Items from a data source
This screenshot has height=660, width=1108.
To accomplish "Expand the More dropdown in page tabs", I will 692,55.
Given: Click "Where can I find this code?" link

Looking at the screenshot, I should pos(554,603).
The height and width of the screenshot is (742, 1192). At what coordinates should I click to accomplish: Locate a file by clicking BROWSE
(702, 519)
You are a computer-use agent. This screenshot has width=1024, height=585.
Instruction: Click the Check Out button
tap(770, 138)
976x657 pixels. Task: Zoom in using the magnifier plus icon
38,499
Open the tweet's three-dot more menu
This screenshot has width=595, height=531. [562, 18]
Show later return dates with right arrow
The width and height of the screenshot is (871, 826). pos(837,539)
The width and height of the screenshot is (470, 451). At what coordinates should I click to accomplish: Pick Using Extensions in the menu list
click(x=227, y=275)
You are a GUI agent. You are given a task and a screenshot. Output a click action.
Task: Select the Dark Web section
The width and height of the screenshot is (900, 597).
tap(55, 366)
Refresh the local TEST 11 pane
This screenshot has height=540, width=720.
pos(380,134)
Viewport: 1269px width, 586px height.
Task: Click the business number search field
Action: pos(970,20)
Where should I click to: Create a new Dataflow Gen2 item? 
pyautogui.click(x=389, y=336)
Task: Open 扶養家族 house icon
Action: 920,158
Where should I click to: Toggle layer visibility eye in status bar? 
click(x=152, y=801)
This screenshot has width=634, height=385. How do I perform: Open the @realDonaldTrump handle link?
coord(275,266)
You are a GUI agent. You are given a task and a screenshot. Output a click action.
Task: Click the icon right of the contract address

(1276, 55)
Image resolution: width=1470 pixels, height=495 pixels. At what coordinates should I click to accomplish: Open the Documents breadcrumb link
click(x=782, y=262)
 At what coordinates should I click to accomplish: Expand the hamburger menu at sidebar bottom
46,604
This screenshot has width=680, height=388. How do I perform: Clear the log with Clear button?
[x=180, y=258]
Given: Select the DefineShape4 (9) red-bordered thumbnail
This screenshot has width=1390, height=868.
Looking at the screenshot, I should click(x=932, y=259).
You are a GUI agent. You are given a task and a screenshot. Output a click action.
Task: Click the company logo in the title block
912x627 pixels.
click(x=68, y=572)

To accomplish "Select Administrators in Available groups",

TASK DETAILS >>
Please copy each record shown above exactly.

RESULT BELOW >>
This screenshot has height=660, width=1108.
To accomplish "Expand the More dropdown in page tabs", I will 692,55.
Given: Click "Where can I find this code?" link

Looking at the screenshot, I should pos(554,603).
The height and width of the screenshot is (742, 1192). At what coordinates should I click to accomplish: Locate a file by clicking BROWSE
(702, 519)
You are a computer-use agent. This screenshot has width=1024, height=585.
Instruction: Click the Check Out button
tap(770, 138)
976x657 pixels. Task: Zoom in using the magnifier plus icon
38,499
Open the tweet's three-dot more menu
This screenshot has width=595, height=531. [562, 18]
Show later return dates with right arrow
The width and height of the screenshot is (871, 826). pos(837,539)
The width and height of the screenshot is (470, 451). At what coordinates should I click to accomplish: Pick Using Extensions in the menu list
click(x=227, y=275)
You are a GUI agent. You are given a task and a screenshot. Output a click action.
Task: Select the Dark Web section
The width and height of the screenshot is (900, 597).
tap(55, 366)
Refresh the local TEST 11 pane
This screenshot has height=540, width=720.
pos(380,134)
Viewport: 1269px width, 586px height.
Task: Click the business number search field
Action: pos(970,20)
Where should I click to: Create a new Dataflow Gen2 item? 
pyautogui.click(x=389, y=336)
Task: Open 扶養家族 house icon
Action: 920,158
Where should I click to: Toggle layer visibility eye in status bar? 
click(x=152, y=801)
This screenshot has width=634, height=385. How do I perform: Open the @realDonaldTrump handle link?
coord(275,266)
You are a GUI agent. You are given a task and a screenshot. Output a click action.
Task: Click the icon right of the contract address

(1276, 55)
Image resolution: width=1470 pixels, height=495 pixels. At what coordinates should I click to accomplish: Open the Documents breadcrumb link
click(x=782, y=262)
 At what coordinates should I click to accomplish: Expand the hamburger menu at sidebar bottom
46,604
This screenshot has width=680, height=388. How do I perform: Clear the log with Clear button?
[x=180, y=258]
Given: Select the DefineShape4 (9) red-bordered thumbnail
This screenshot has width=1390, height=868.
Looking at the screenshot, I should click(x=932, y=259).
You are a GUI agent. You are given a task and a screenshot. Output a click action.
Task: Click the company logo in the title block
912x627 pixels.
click(x=68, y=572)

To accomplish "Select Administrators in Available groups",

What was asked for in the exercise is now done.